[Dataset content start]

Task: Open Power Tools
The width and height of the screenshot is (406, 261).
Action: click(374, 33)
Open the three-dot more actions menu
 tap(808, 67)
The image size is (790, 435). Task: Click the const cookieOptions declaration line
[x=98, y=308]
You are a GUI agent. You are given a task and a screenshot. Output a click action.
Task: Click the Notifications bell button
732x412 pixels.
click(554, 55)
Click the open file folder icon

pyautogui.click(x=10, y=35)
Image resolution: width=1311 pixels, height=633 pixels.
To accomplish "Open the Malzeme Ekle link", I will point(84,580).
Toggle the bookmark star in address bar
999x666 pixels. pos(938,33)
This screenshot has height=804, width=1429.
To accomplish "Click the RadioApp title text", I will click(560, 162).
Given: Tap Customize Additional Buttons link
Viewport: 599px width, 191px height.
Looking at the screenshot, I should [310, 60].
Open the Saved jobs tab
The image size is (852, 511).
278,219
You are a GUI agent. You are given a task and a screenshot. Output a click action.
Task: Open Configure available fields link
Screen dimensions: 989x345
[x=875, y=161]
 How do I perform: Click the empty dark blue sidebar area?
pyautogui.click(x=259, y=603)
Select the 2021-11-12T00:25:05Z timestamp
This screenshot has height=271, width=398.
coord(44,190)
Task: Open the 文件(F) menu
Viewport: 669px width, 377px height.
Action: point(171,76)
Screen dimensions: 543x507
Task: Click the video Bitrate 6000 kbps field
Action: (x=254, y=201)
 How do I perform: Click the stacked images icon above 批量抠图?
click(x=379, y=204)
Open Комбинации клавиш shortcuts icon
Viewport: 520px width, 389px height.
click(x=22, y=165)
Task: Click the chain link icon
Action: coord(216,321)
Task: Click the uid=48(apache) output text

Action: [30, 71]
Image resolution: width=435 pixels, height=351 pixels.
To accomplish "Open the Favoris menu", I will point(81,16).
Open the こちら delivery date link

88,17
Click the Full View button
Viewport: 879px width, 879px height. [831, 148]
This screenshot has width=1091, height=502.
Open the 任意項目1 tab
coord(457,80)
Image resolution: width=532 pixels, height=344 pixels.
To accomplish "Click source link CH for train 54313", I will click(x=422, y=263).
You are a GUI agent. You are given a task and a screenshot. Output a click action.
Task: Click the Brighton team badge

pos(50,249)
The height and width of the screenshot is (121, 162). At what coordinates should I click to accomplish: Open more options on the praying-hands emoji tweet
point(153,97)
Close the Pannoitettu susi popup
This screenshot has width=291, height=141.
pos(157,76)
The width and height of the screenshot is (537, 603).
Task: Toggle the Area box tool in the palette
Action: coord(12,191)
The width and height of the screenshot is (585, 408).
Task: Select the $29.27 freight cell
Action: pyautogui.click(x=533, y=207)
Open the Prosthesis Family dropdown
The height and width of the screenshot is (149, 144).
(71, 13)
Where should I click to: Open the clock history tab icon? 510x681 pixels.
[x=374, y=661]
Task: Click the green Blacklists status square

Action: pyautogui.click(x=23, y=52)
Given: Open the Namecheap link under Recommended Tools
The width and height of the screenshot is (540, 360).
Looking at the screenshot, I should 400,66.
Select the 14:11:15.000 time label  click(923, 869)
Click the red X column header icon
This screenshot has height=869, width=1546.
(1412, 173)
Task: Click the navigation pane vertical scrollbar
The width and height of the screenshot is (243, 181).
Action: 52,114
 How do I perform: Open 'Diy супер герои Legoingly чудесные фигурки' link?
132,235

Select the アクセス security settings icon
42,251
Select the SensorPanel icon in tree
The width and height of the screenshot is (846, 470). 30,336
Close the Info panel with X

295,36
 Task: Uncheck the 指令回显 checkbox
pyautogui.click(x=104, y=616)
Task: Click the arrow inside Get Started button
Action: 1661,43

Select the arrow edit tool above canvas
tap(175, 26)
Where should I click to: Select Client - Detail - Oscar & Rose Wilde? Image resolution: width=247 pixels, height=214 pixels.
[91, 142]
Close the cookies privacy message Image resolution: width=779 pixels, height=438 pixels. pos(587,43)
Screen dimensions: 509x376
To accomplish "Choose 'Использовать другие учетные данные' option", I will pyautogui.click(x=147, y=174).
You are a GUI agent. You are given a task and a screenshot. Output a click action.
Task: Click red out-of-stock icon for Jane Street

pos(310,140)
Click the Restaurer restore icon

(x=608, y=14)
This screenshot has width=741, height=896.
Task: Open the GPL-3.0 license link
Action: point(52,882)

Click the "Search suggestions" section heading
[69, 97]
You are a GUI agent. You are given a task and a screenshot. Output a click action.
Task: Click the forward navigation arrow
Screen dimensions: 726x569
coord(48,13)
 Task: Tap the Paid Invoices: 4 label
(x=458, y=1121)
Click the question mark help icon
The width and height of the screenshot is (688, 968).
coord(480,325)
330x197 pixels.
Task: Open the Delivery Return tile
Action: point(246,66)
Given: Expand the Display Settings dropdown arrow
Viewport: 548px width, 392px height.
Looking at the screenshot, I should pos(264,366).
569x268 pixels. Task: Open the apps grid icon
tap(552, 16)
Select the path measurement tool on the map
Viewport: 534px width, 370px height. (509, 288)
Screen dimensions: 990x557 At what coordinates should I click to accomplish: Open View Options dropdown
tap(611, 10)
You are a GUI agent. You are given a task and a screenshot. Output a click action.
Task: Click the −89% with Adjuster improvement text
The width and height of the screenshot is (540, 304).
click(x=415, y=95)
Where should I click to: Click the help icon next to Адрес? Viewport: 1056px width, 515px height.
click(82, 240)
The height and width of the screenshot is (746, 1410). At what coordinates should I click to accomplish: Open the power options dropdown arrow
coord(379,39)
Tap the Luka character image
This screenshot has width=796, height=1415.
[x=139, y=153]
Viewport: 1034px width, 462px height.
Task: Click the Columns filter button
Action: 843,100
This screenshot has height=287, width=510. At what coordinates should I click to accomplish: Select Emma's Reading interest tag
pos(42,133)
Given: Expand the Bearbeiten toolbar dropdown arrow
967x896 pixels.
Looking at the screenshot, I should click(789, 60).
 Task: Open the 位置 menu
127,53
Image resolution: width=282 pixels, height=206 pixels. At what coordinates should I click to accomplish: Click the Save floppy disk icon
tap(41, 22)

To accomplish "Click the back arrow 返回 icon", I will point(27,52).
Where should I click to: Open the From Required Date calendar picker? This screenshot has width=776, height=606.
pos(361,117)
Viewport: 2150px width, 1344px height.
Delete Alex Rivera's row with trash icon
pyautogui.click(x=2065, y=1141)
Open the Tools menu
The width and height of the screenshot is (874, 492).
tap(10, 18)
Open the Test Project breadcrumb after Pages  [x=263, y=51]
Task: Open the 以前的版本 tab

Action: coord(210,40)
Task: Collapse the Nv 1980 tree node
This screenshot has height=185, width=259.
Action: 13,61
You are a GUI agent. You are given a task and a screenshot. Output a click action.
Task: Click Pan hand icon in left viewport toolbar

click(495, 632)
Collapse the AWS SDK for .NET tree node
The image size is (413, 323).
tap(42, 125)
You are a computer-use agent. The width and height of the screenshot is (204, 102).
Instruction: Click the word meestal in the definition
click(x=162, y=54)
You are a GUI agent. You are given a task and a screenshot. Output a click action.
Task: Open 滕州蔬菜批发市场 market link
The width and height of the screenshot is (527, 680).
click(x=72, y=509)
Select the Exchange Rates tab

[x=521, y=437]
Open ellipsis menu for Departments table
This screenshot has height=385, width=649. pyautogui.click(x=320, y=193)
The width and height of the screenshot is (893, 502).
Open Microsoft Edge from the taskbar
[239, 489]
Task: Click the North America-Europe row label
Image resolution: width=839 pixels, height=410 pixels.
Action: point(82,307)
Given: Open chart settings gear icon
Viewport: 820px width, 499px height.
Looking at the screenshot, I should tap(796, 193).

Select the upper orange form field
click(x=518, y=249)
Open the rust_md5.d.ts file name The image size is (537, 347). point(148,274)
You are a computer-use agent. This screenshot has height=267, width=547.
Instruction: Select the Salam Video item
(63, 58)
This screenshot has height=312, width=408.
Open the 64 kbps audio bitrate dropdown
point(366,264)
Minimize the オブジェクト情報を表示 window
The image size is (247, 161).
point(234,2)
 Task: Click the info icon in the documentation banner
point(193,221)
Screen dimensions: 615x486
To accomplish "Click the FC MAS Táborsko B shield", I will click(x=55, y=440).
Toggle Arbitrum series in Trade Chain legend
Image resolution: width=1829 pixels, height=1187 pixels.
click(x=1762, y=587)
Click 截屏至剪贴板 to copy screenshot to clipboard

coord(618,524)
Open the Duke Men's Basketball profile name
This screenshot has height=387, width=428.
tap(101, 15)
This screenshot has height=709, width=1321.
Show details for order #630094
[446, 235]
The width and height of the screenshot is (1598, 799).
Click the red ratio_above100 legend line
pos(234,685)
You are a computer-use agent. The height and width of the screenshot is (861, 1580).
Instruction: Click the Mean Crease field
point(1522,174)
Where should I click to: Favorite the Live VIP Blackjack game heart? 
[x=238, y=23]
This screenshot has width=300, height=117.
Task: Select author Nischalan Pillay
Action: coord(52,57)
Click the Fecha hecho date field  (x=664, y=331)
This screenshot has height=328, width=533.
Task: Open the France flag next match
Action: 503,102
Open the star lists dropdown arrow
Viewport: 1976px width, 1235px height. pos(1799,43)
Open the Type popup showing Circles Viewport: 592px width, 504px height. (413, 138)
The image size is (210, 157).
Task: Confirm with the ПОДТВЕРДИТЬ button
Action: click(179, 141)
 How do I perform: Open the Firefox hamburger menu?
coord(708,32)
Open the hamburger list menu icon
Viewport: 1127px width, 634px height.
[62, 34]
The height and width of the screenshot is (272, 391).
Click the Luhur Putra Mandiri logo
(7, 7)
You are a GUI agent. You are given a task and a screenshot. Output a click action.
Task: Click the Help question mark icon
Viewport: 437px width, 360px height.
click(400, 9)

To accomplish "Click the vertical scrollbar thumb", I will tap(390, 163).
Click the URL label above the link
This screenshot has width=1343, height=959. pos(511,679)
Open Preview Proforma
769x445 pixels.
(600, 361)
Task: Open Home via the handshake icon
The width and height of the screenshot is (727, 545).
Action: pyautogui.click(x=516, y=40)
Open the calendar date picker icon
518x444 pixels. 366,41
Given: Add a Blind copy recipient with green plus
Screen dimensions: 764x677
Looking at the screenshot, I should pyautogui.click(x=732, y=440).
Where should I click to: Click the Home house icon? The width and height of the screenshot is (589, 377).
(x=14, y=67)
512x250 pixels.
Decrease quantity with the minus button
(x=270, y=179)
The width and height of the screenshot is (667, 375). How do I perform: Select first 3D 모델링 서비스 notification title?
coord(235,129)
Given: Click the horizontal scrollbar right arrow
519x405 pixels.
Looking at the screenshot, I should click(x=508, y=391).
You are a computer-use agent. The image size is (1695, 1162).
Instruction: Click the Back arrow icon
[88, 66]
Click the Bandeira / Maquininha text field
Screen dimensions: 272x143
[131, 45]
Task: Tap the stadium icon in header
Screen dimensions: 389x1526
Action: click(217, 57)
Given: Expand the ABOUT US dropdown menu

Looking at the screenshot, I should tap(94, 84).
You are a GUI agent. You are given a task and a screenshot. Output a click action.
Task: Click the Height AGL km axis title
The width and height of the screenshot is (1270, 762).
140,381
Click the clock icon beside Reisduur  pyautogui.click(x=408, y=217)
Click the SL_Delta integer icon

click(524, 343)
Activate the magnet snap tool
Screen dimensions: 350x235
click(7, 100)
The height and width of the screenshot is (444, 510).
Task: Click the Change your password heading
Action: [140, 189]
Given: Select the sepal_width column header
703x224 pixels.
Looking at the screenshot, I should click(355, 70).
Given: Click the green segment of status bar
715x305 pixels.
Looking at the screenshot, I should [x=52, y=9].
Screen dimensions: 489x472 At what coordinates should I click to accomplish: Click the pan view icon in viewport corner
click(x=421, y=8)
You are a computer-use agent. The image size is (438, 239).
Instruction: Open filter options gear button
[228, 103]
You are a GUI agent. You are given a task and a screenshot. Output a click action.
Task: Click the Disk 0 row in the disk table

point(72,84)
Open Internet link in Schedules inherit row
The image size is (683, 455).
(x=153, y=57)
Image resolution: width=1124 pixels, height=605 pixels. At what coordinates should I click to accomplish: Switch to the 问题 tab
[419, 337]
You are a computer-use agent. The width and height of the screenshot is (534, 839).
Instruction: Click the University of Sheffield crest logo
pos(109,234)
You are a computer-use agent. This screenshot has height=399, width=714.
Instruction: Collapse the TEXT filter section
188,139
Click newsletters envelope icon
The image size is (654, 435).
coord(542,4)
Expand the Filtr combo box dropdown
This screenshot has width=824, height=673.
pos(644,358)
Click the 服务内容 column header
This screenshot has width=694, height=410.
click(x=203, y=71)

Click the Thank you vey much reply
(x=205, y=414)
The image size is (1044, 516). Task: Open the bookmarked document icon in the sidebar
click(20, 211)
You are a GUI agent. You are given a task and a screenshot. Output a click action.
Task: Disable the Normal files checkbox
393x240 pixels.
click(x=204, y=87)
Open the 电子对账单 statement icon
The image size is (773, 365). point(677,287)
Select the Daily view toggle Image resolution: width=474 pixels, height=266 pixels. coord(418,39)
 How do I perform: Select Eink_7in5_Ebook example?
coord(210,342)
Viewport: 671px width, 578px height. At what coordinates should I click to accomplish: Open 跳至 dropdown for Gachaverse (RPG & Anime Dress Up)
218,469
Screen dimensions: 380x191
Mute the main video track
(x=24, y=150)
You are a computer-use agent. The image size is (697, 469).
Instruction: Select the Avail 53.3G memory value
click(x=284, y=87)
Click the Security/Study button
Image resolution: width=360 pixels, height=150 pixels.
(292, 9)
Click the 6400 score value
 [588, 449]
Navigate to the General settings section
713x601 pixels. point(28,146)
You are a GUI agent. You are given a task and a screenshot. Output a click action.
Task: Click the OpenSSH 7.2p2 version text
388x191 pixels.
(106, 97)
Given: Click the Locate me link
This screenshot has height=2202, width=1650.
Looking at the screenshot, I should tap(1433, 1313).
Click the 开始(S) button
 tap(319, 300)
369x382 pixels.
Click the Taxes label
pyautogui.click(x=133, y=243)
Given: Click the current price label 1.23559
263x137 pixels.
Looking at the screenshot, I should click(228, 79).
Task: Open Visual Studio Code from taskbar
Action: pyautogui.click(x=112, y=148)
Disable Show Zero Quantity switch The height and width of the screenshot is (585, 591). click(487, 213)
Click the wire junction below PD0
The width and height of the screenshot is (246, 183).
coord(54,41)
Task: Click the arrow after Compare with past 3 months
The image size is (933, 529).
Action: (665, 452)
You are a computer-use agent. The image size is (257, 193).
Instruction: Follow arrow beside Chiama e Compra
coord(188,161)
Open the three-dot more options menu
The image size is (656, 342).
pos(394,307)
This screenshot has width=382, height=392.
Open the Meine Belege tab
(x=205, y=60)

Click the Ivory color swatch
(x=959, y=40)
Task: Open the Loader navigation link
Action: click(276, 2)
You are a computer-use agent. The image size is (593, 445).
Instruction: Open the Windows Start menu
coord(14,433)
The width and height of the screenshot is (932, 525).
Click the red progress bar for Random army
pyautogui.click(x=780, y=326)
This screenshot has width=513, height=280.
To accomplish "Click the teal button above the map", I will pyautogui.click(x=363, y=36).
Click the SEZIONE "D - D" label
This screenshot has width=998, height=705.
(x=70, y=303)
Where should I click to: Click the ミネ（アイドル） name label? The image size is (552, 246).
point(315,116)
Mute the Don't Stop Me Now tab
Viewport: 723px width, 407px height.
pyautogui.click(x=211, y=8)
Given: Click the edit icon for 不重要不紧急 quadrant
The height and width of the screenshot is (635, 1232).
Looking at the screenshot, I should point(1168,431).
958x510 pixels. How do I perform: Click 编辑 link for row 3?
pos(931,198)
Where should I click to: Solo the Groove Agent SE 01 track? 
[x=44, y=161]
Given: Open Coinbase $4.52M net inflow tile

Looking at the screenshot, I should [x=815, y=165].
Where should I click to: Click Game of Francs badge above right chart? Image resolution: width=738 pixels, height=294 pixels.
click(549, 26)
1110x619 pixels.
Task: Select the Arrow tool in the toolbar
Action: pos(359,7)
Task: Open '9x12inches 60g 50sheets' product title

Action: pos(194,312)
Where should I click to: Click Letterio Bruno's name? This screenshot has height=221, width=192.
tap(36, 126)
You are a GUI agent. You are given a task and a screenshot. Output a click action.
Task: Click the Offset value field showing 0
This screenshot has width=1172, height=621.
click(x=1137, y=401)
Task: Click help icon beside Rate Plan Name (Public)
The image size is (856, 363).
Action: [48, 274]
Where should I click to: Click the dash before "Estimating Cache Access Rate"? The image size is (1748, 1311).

[Dataset content end]

- [Problem description]: Please revise the listing from the line with "Viewport: 2150px width, 1344px height." to the line with "click(x=162, y=54)", replacing "tree node" with "tree item" and leaving everything else as it is. Give back only those lines.

- [Response]:
Viewport: 2150px width, 1344px height.
Delete Alex Rivera's row with trash icon
pyautogui.click(x=2065, y=1141)
Open the Tools menu
The width and height of the screenshot is (874, 492).
tap(10, 18)
Open the Test Project breadcrumb after Pages  [x=263, y=51]
Task: Open the 以前的版本 tab

Action: coord(210,40)
Task: Collapse the Nv 1980 tree item
This screenshot has height=185, width=259.
Action: 13,61
You are a GUI agent. You are given a task and a screenshot. Output a click action.
Task: Click Pan hand icon in left viewport toolbar

click(495, 632)
Collapse the AWS SDK for .NET tree item
The image size is (413, 323).
tap(42, 125)
You are a computer-use agent. The width and height of the screenshot is (204, 102).
Instruction: Click the word meestal in the definition
click(x=162, y=54)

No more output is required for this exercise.